New York City Police Commissioner, William J. Bratton, spoke at an officers’ funeral, over the coffin of Officer Rafael Ramos. Ramos was killed, shot from behind, by a criminal drifter, while Ramos was in his squad car on duty in Bedford Stuyvesant. Of all the speakers remembering Officer Ramos, it was “the Commish” who struck the precise correct tone to remember the officer and his slain partner, Officer Wenjian Liu, and to rally those assembled to go forward – and not just to go forward in New York – but across the nation.
Commissioner Bratton said: “We don’t see each other, the police officers and the people mad at the police. If we can learn to see each other, then we will heal, as a department, as a city, as a country.

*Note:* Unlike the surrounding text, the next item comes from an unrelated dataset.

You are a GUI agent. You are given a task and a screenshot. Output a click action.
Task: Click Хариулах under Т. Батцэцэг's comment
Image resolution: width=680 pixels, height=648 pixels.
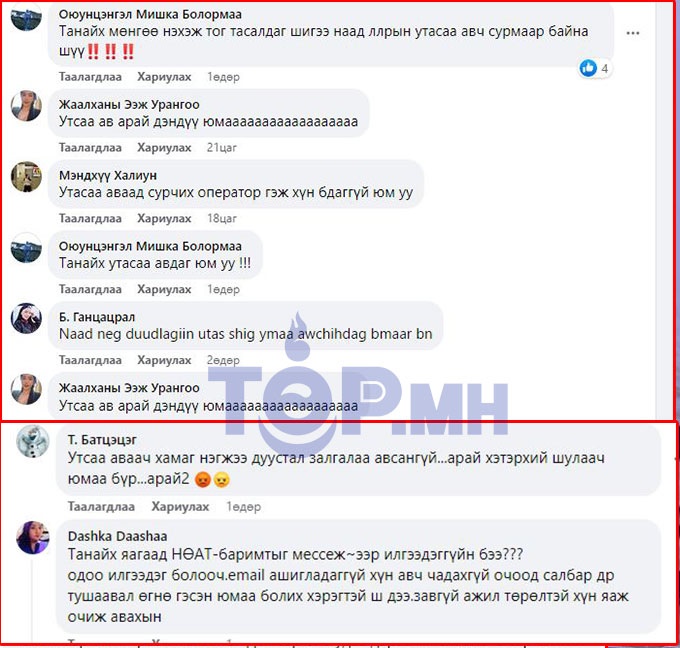coord(180,507)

And wouldn’t that be an honor to these officers’ lives?”
At the funeral, Governor Cuomo invoked “the rule of law,” posturing in my opinion, pandering, as he’s more nuanced and able in politics than just to inflame the crowd, especially since the protest following the killing of an unarmed Staten Island resident, Eric Garner, 43, was not about disregarding the law but about the law applying to a police officer who killed an unarmed man, and how he was found blameless, despite the eye witness video and audio recordings of the officer choking the victim to death, and the autopsy confirming the cause of death.

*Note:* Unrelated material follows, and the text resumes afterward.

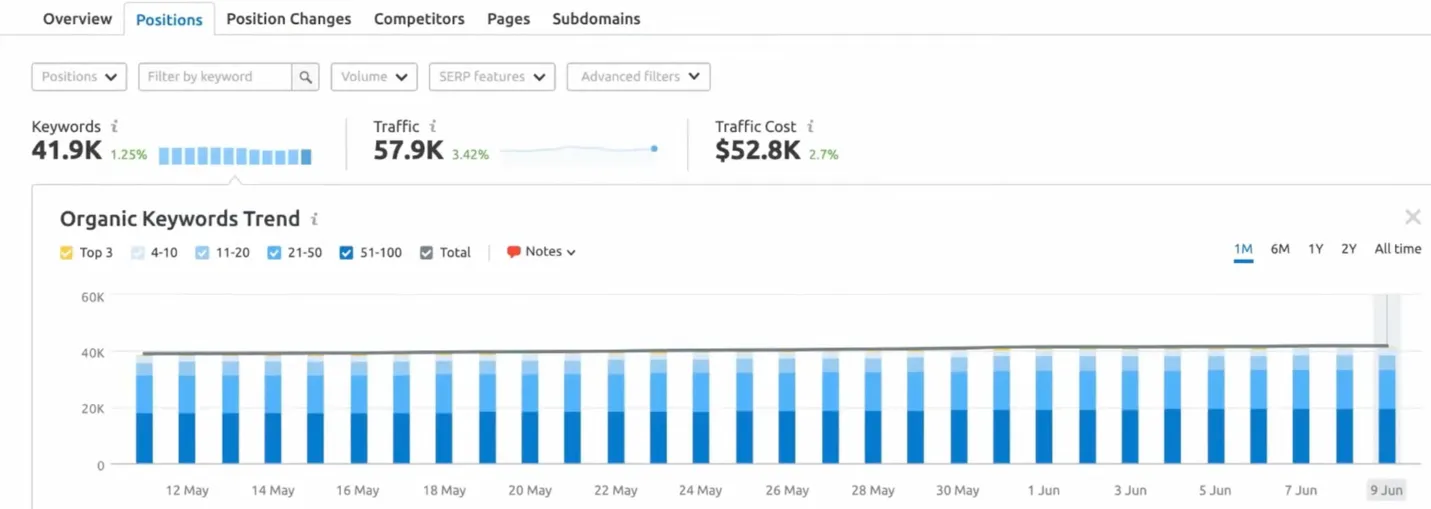Expand Advanced filters dropdown
Screen dimensions: 1431x509
pos(638,77)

No question that the “rule of law” would have applied to the heinous, cowardly, depraved and addled gunman who ambushed Officer Ramos and his partner in a squad car, had the gunman not taken his own worthless life – and become another catalyst for demagogic trash talk.
Former Mayor Rudy Giuliani led the “trash parade” when he said, “We’ve had four months of propaganda, starting with the president, that everybody should hate the police.”
The ongoing protest and its argument is about trust, not about hate, and whether we are all subject to one rule of law.
Yet, the content of the national dialogue is at risk of devolving into cartoonish slanders and the kind of rhetorical misdirection that Rudy prefers.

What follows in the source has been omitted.